Sun Apr 20, 05:25:00 PM  
OpenID Wendy said...

I am seeking information about my godfather that was a local business owner on the mall. First w a pet store n then a candle store w his life partner lynne. I know my Un le Tom died around 1976 or so I was told. I adored him as he and lynn were my godfathrs. My parents are of no help to me now n a family fire destroyed any documentation. If anyone has info for me I would b so grateful. I loved this man n have waited a lo.g. time to search. He was very close to my family in around 1972???? While we were stationed at Keesler. Please respond n thank u

Fri Oct 31, 01:17:00 AM  
Blogger Cheryl Dimitry said...

There was a candle store there I loved as a child called Wick's & Sticks. Does this help?

Sat Jan 16, 06:57:00 AM  
Blogger CADWALLATER said...

Used to shop there once in a while, bought my sister a birthday present there, back in the 60's when I was stationed at Keesler as a young airman. Walked the grounds of the old Edgewater hotel adjacent to the Mall on a balmy evening with a date, listening to the waves lapping against the beach, with a bright moon over the bay.

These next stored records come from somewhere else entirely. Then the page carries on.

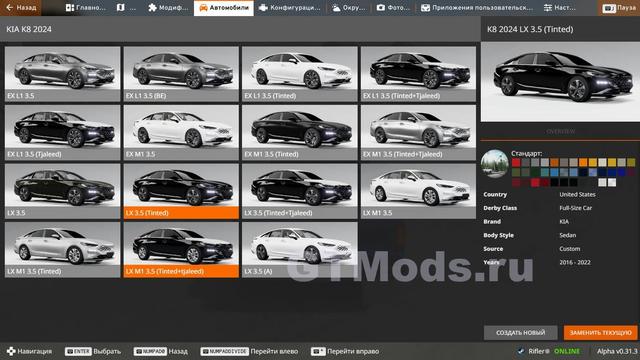Choose the LX 3.5 (A) configuration
The height and width of the screenshot is (360, 640).
pos(300,249)
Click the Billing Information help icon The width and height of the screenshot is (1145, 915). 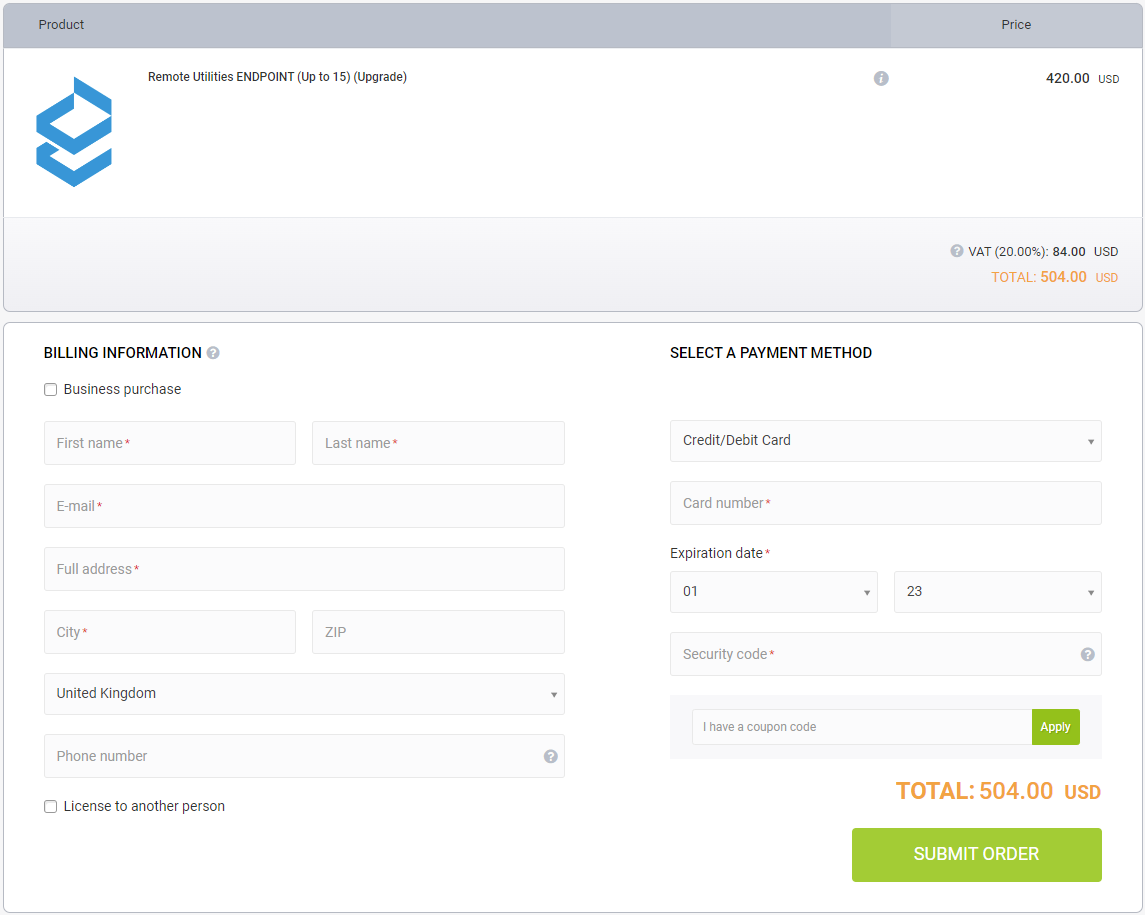(213, 353)
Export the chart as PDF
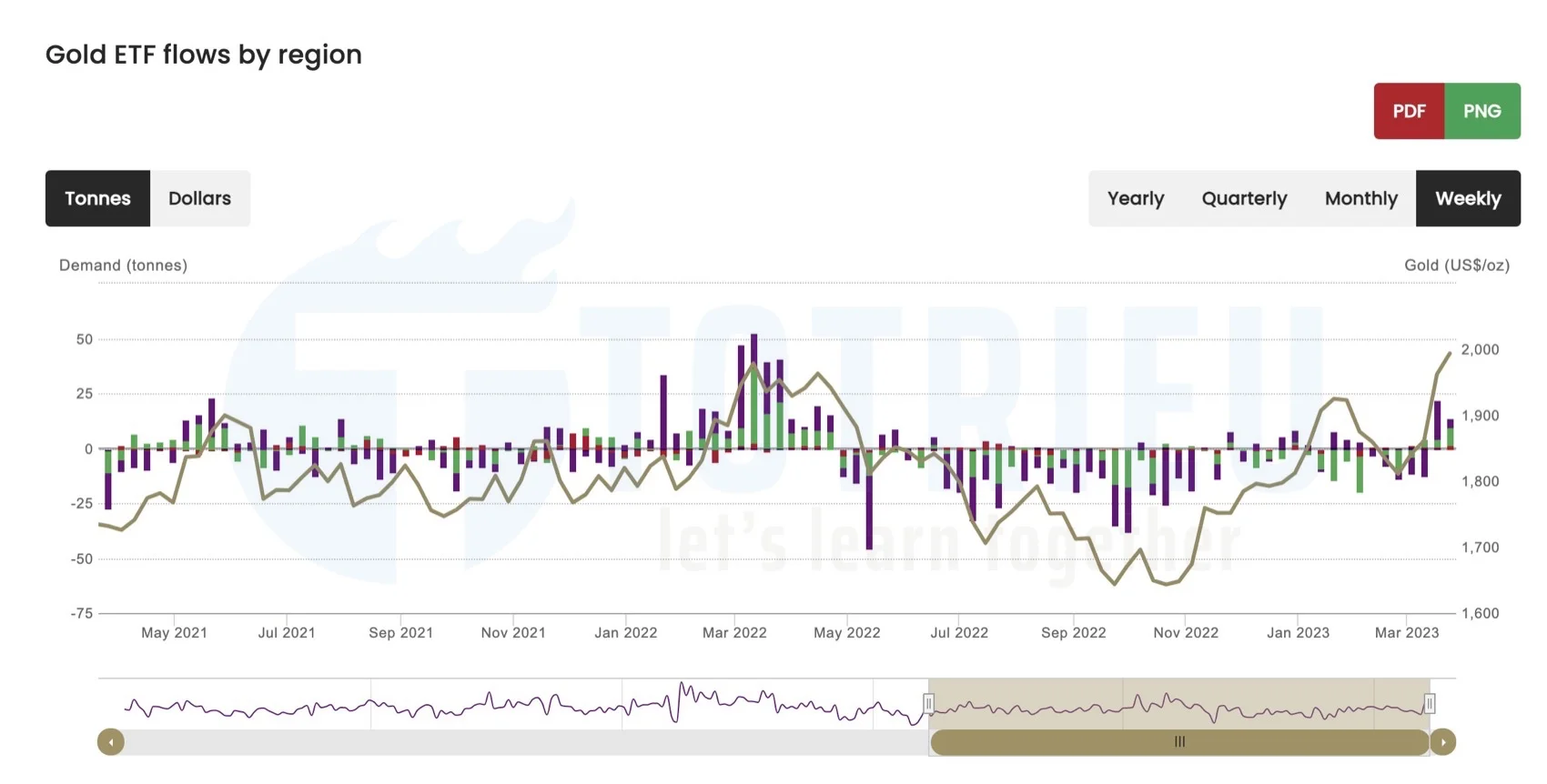The image size is (1547, 784). (x=1409, y=110)
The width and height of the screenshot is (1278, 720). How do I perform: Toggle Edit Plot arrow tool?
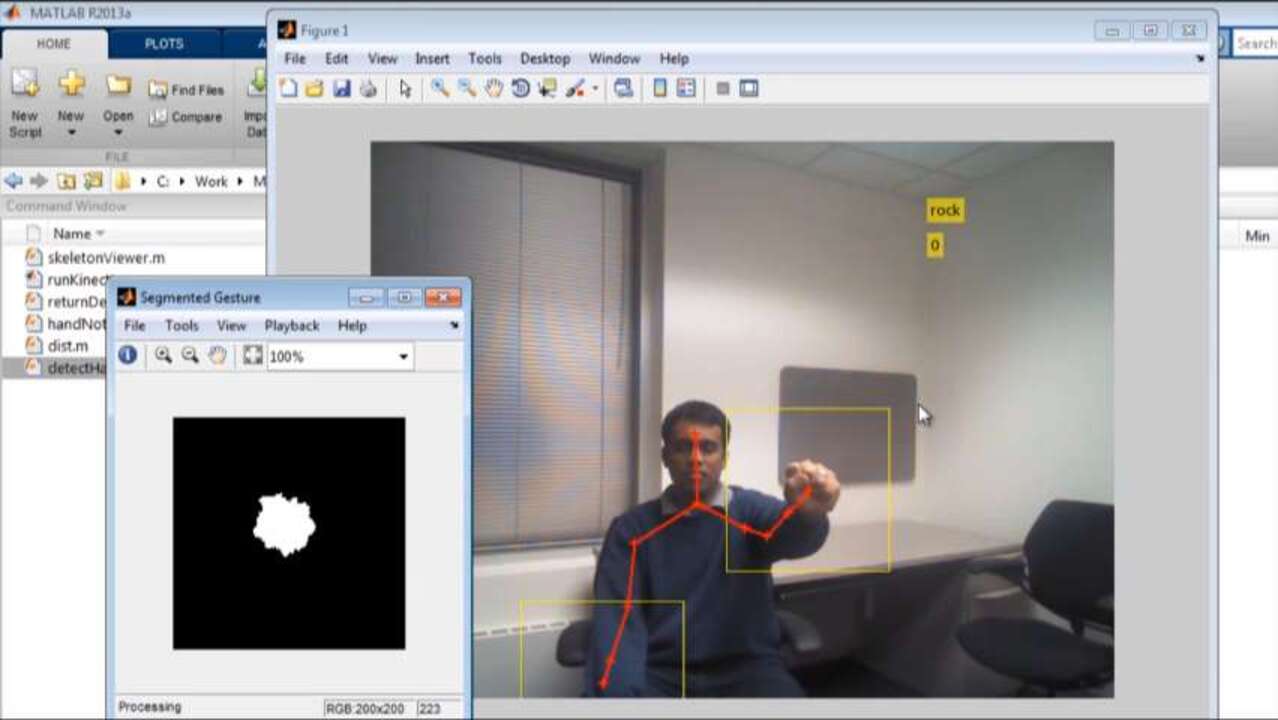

In the pre-casino days, when the place was loaded with charm. Came back in the late 60's to observe the devastation wrought by Hurricane Camille, and then in the 70's, with a camera to record the felling of the old Edgewater Hotel, with several well placed dynamite charges. It took several tries; the old lady didn't give up easily. Better times, by an objective standard. Should have left it alone, as a tourist attraction, with its quiet beaches, and old ante-bellum home.